Several studies have documented the potentially dangerous effects of the silymarin mixture on the MCT8 transporter. All of the flavonolignan compounds found in the silymarin mixture seem to block the uptake of thyroid hormones into the cells by selectively blocking the MCT8 transmembrane transporter. The authors of several studies noted that silychristin, one of the compounds of the silymarin mixture is an especially powerful and selective inhibitor for the MCT8 transporter. Due to the essential role played by the thyroid hormone in human metabolism in general it is believed that the intake of silymarin can lead to disruptions of the thyroid system. Because the thyroid hormones and the MCT8 as well are known to play a critical role during early and fetal development, the administration of silymarin during pregnancy is especially thought to be dangerous, potentially leading to the Allan–Herndon–Dudley syndrome.

== Treatment ==
In May 2013, the US FDA granted Orphan drug status to Diiodothyropropionic acid (DITPA) in the treatment of MCT8 deficiency.
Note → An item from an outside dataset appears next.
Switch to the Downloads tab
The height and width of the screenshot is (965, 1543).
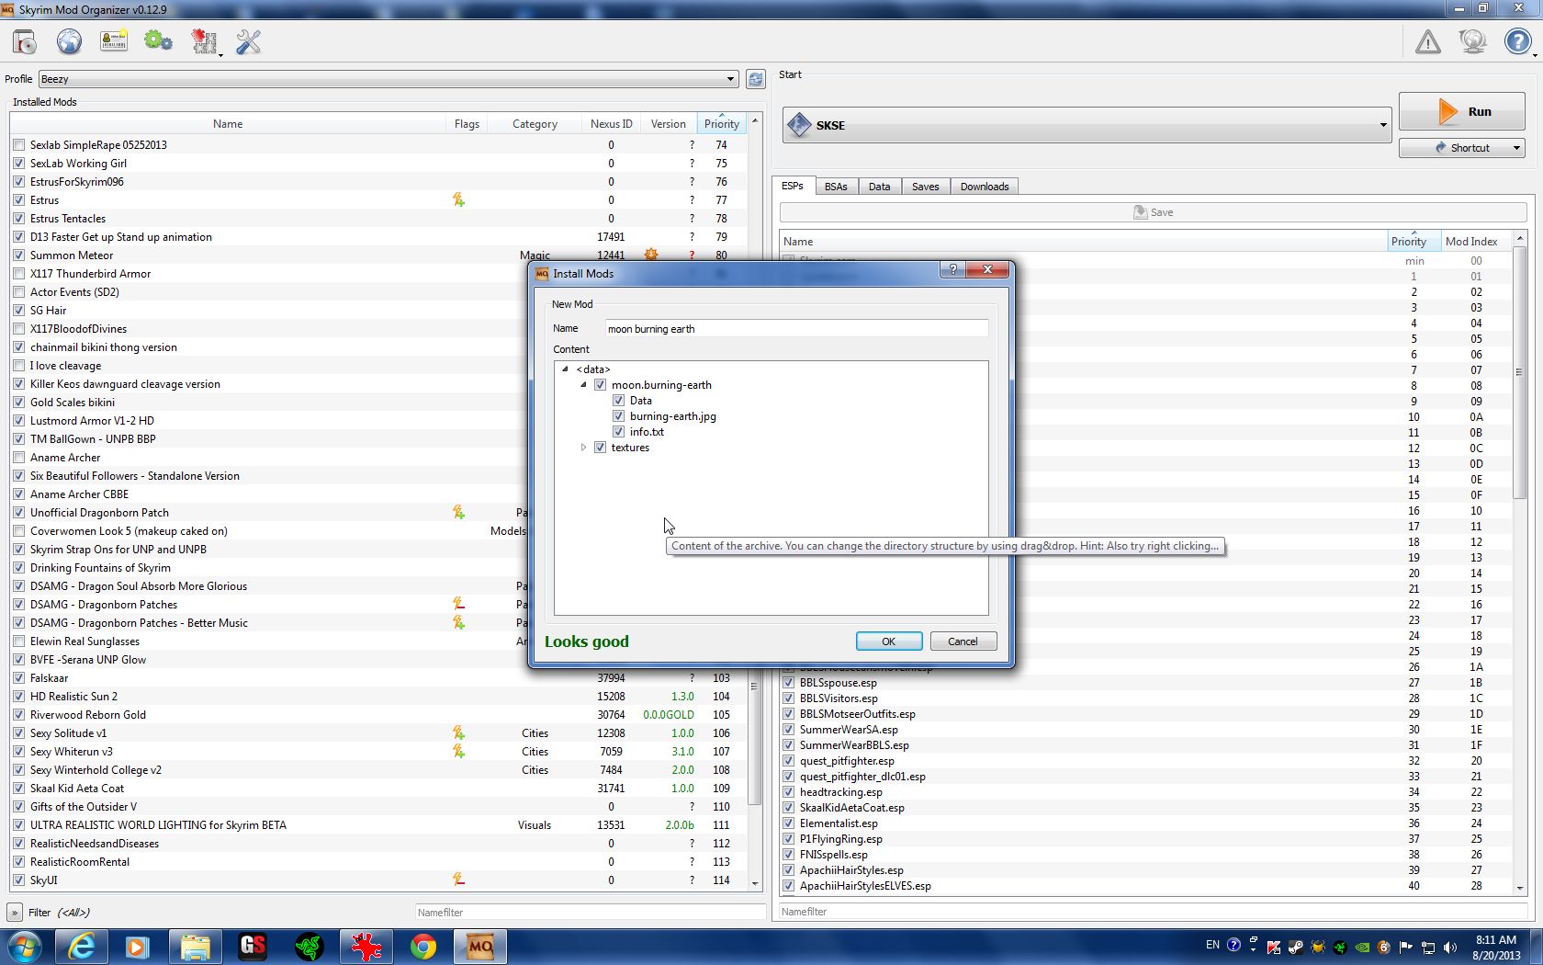tap(984, 187)
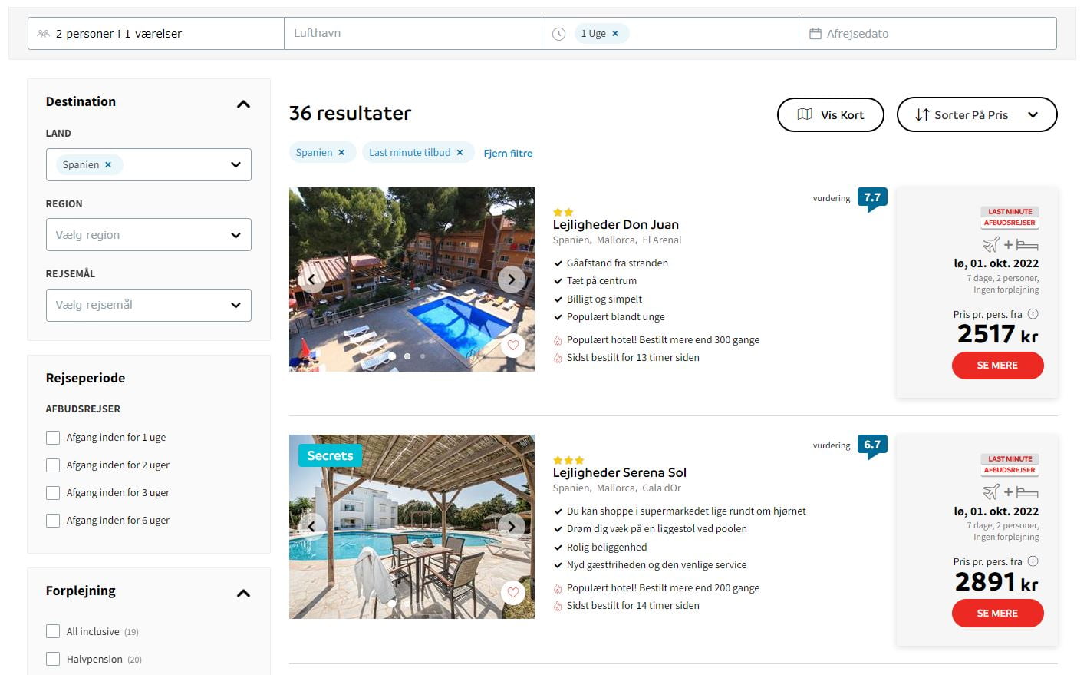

This was following the use of DITPA towards a child in Australia, under compassionate grounds.

Theoretical considerations suggested TRIAC (triiodothyroacetate or tiratricol, a natural non-classical thyroid hormone) to be beneficial. In 2014, a case was demonstrated in which therapy with TRIAC in early childhood led to significant improvement of cognition and mobility. A first clinical trial demonstrated TRIAC to be safe and effective. The efficacy of TRIAC was confirmed in a long-term retrospective cohort study.

Treatment control is highly complex for TRIAC. The results of several biomarkers have to be integrated to assess the thyroid status and adjust the dosage appropriately.